Query Examples

In the rest of the documentation for this site we try to lay out all of the pieces of the Neo4j.rb gems to explain them one at a time. Sometimes, though, it can be instructive to see examples. The following are examples of code where somebody had a question and the resulting code after fixes / refactoring. This section will expand over time as new examples are found.

Goal: Find all contacts for a user two hops away, but don’t include contacts which are only one hop away

user.contacts(:contact, :knows, rel_length: 2).where_not(
  uuid: user.contacts.pluck(:uuid)
)

This works, though it makes two queries. The first to get the uuid s for the where_not and the second for the full query. For the first query, user.contacts.pluck(:id) could be also used instead, though associations already have a pre-defined method to get IDs, so this could instead be user.contact_ids.

This doesn’t take care of the problem of having two queries, though. If we keep the rel_length: 2, however, we won’t be able to reference the nodes which are one hop away in order. This seems like it would be a straightforward solution:

user.contacts(:contact1).contacts(:contact2).where_not('contact1 = contact2')

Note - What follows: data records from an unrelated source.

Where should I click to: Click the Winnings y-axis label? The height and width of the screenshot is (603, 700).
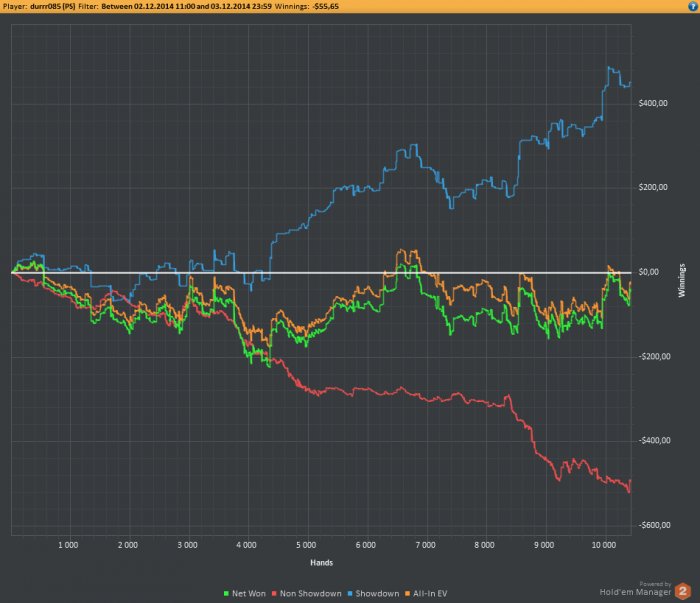pyautogui.click(x=681, y=280)
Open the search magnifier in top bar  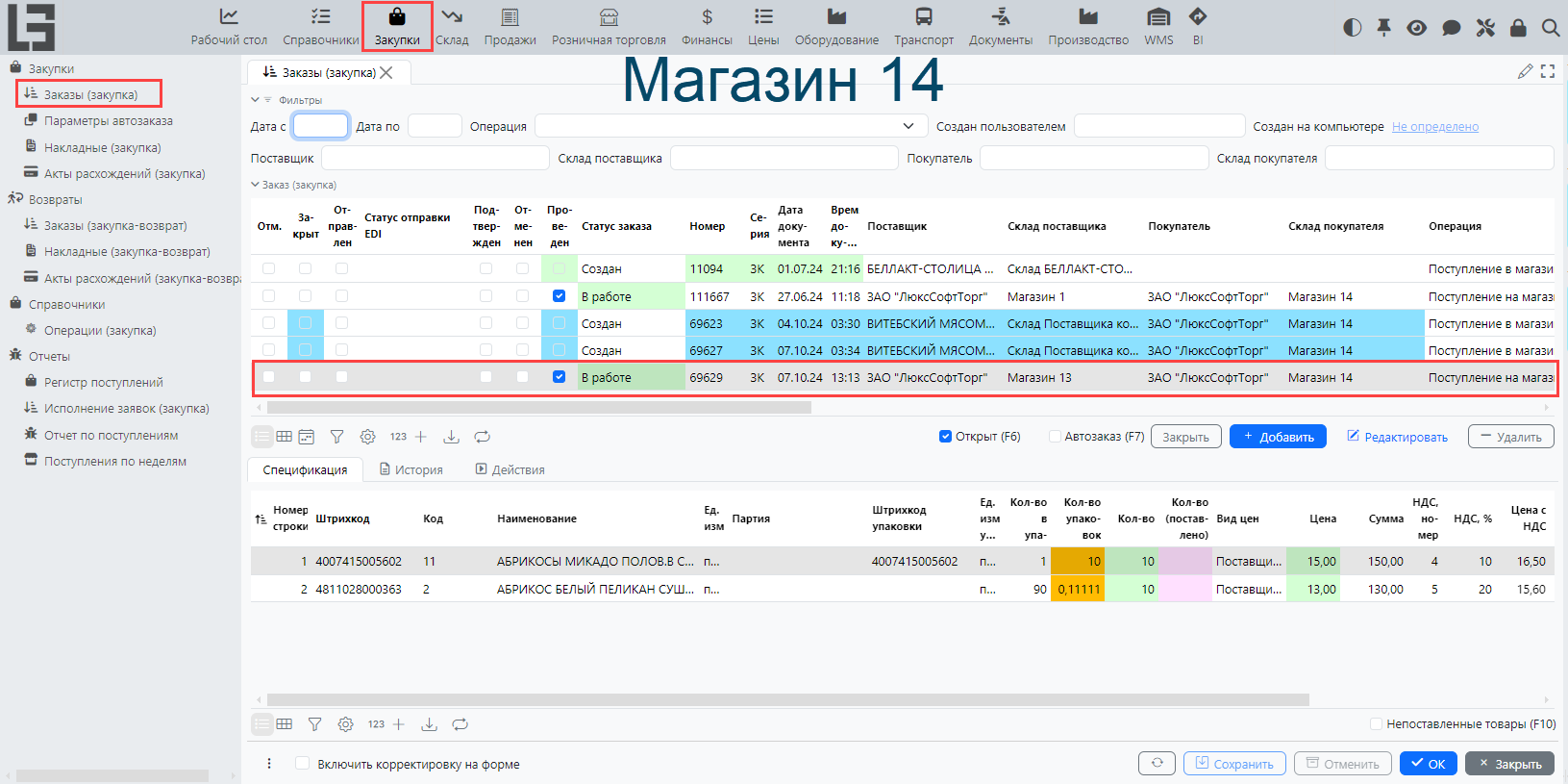click(1550, 28)
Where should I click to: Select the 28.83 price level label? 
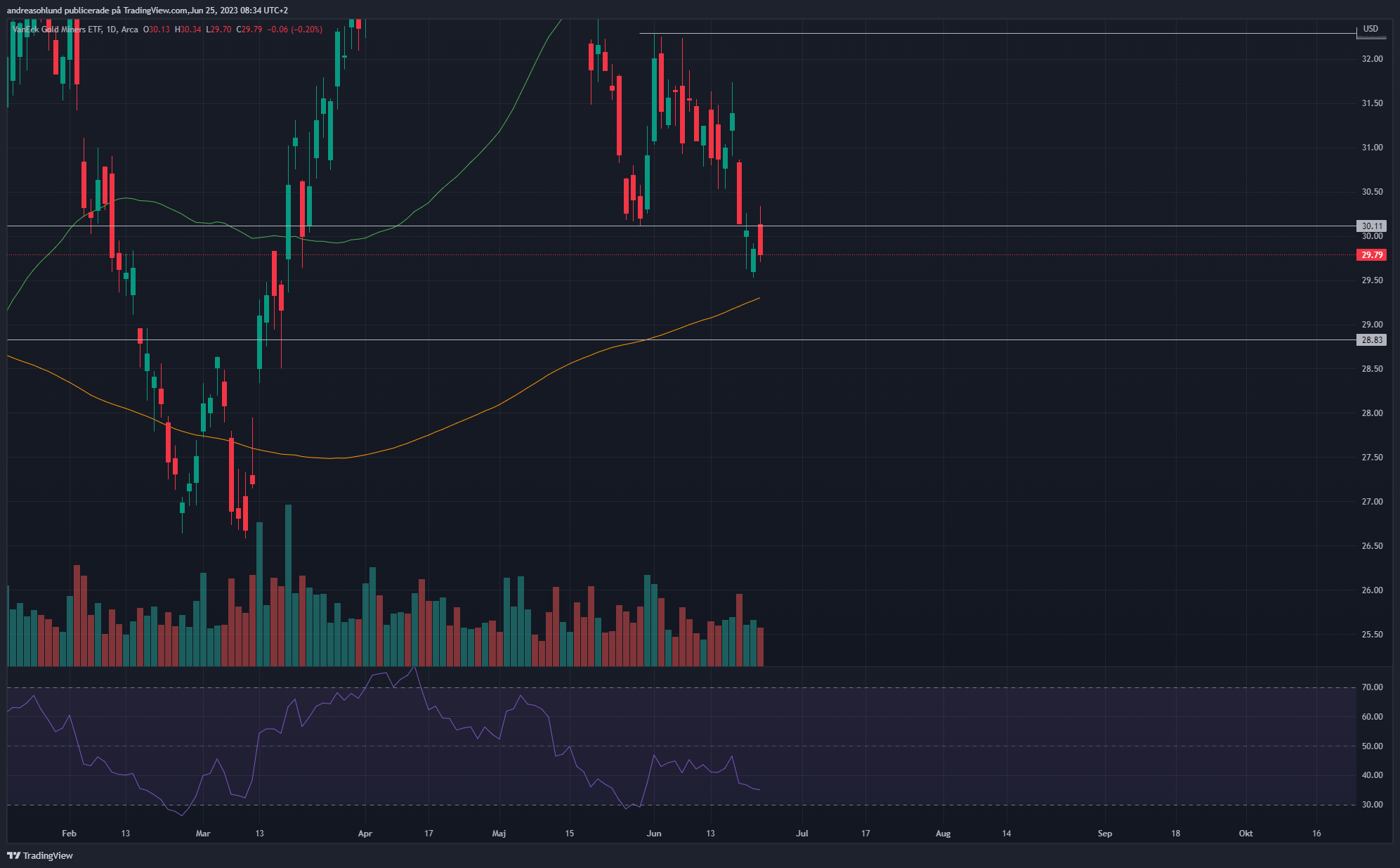coord(1371,340)
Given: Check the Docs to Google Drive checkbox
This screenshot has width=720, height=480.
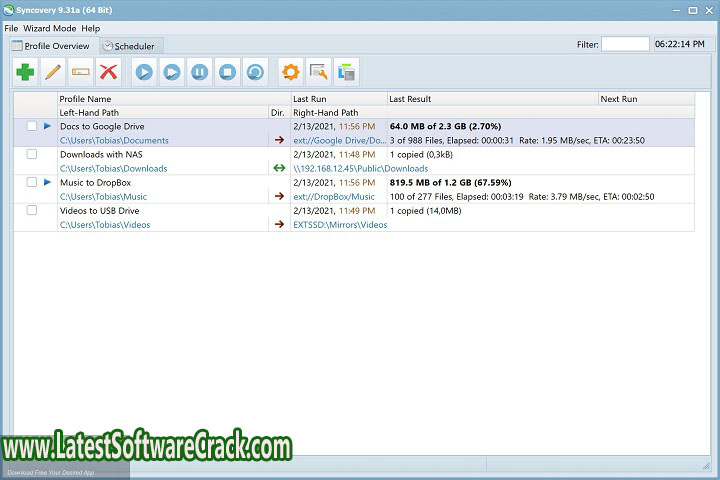Looking at the screenshot, I should (32, 126).
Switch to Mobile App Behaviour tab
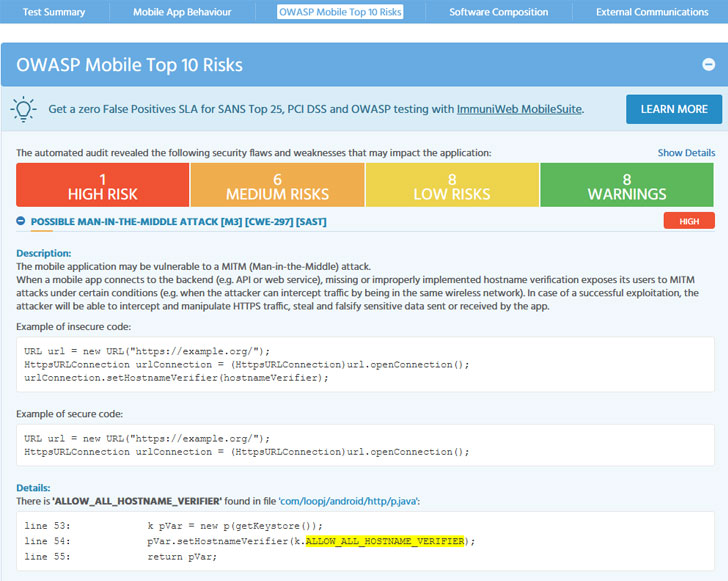This screenshot has height=581, width=728. point(182,12)
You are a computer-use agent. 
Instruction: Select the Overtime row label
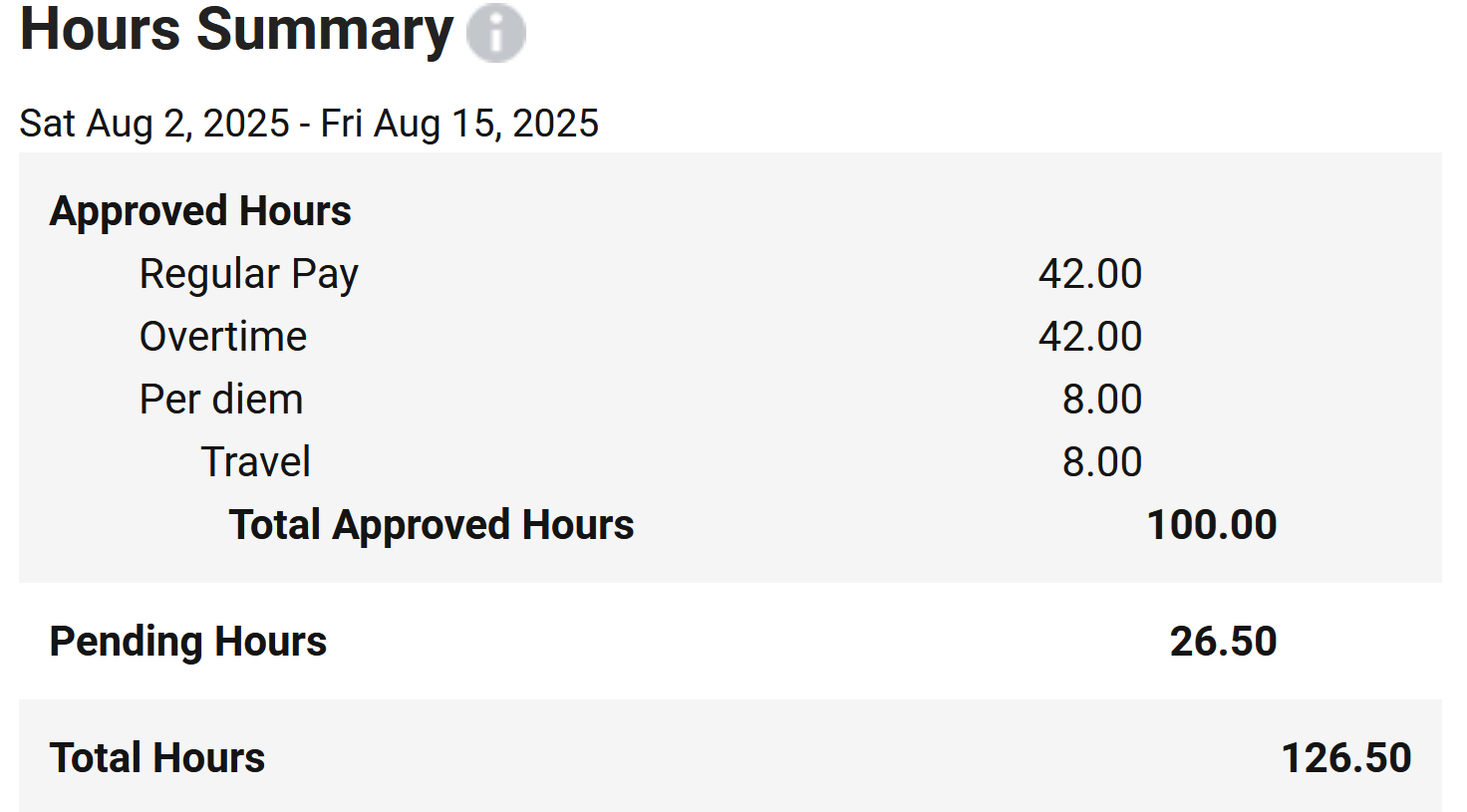(x=223, y=337)
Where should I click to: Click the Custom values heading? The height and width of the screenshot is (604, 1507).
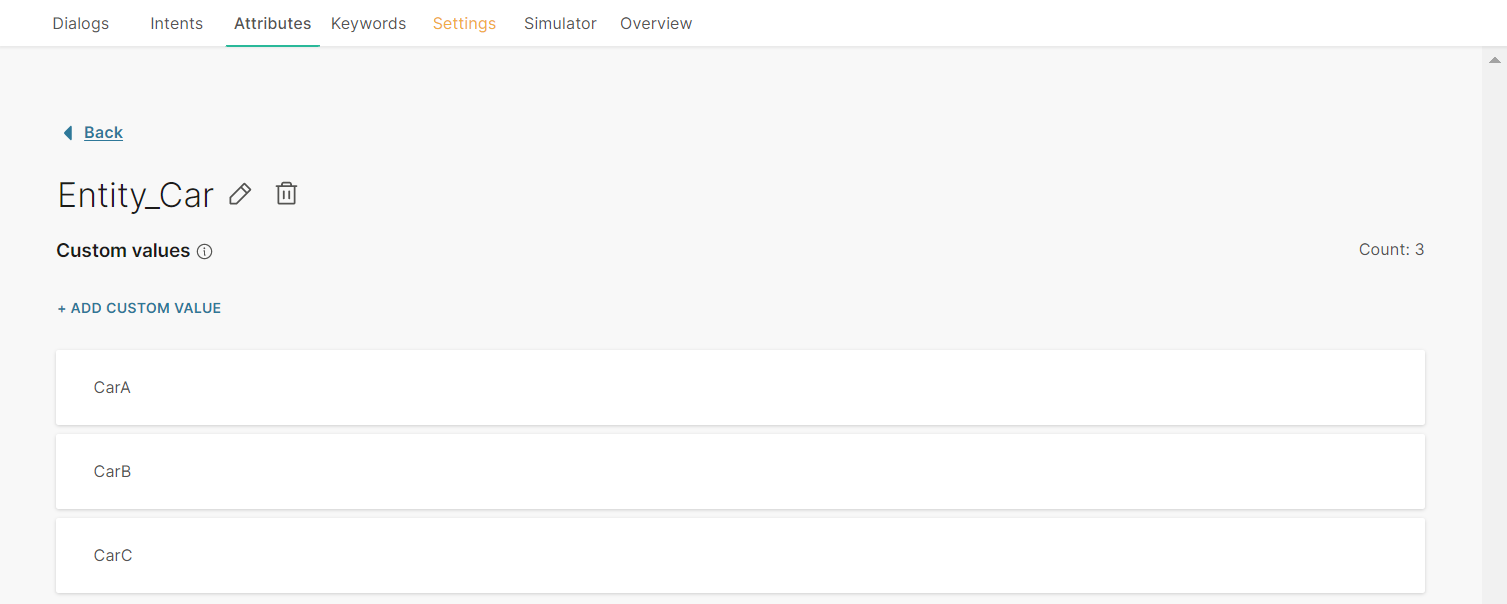tap(123, 251)
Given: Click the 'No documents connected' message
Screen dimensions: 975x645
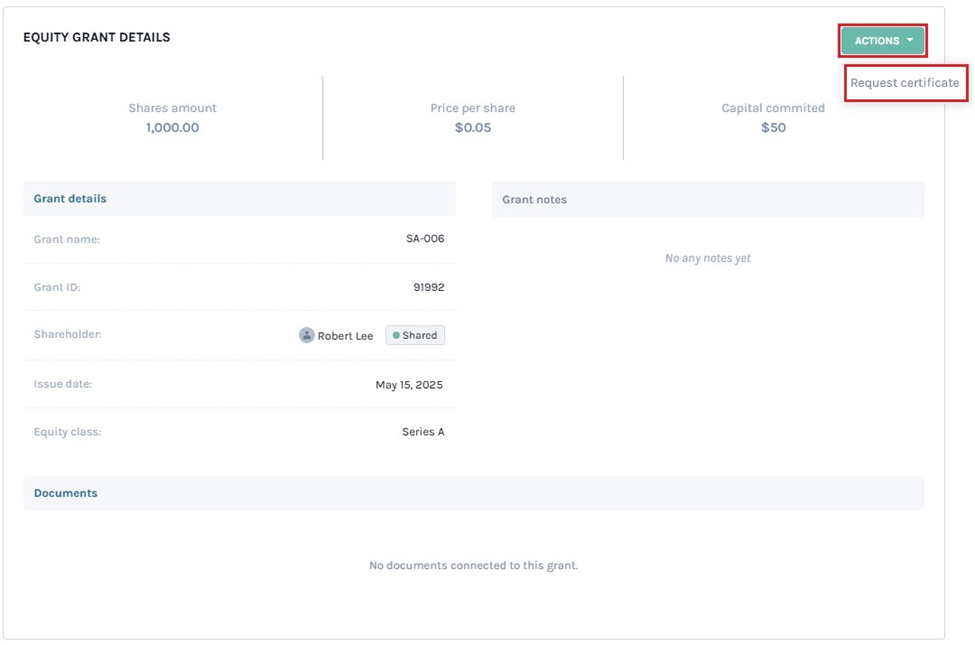Looking at the screenshot, I should click(x=473, y=566).
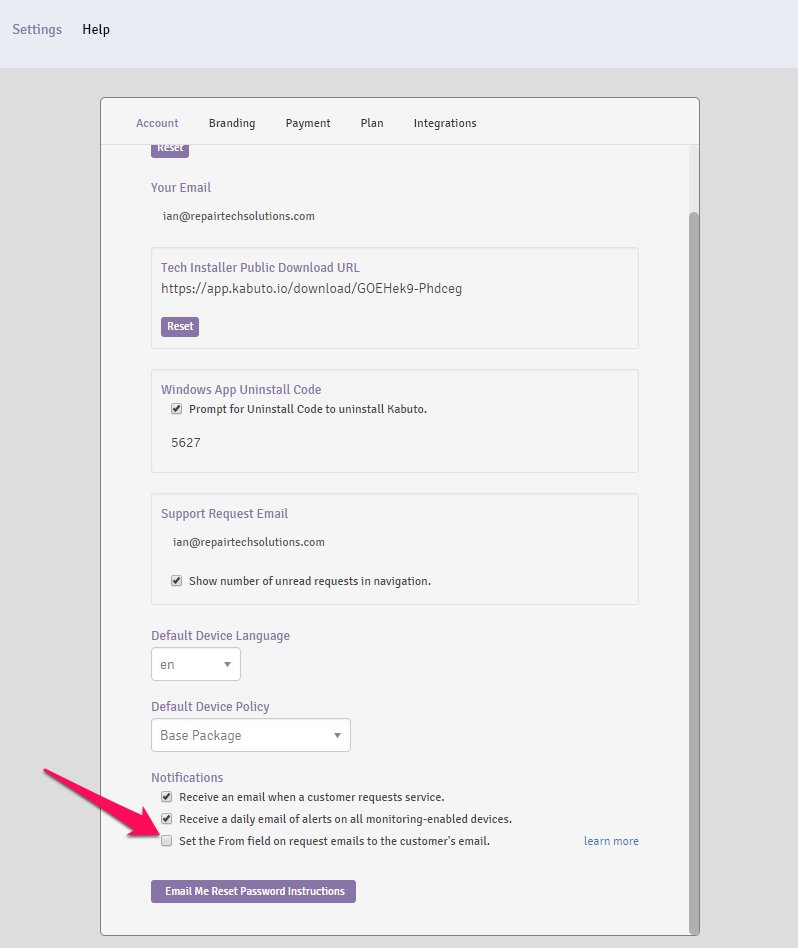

And it is straightforward, but it won’t work. Because Cypher matches one subgraph at a time (in this case roughly (:User)--(contact1:User)--(contact2:User)), contact one is always just going to be the node which is in between the user in question and contact2. It doesn’t represent “all users which are one step away”. So if we want to do this as one query, we do need to first get all of the first-level nodes together so that we can then check if the second level nodes are in that list. This can be done as:

user.as(:user).contacts
  .query_as(:contact).with(:user, first_level_ids: 'collect(ID(contact))')
  .proxy_as(User, :user)
  .contacts(:other_contact, nil, rel_length: 2)
  .where_not('ID(other_contact) IN first_level_ids')

And there we have a query which is much more verbose than the original code, but accomplishes the goal in a single query. Having two queries isn’t neccessarily bad, so the code’s complexity should be weighed against how both versions perform on real datasets.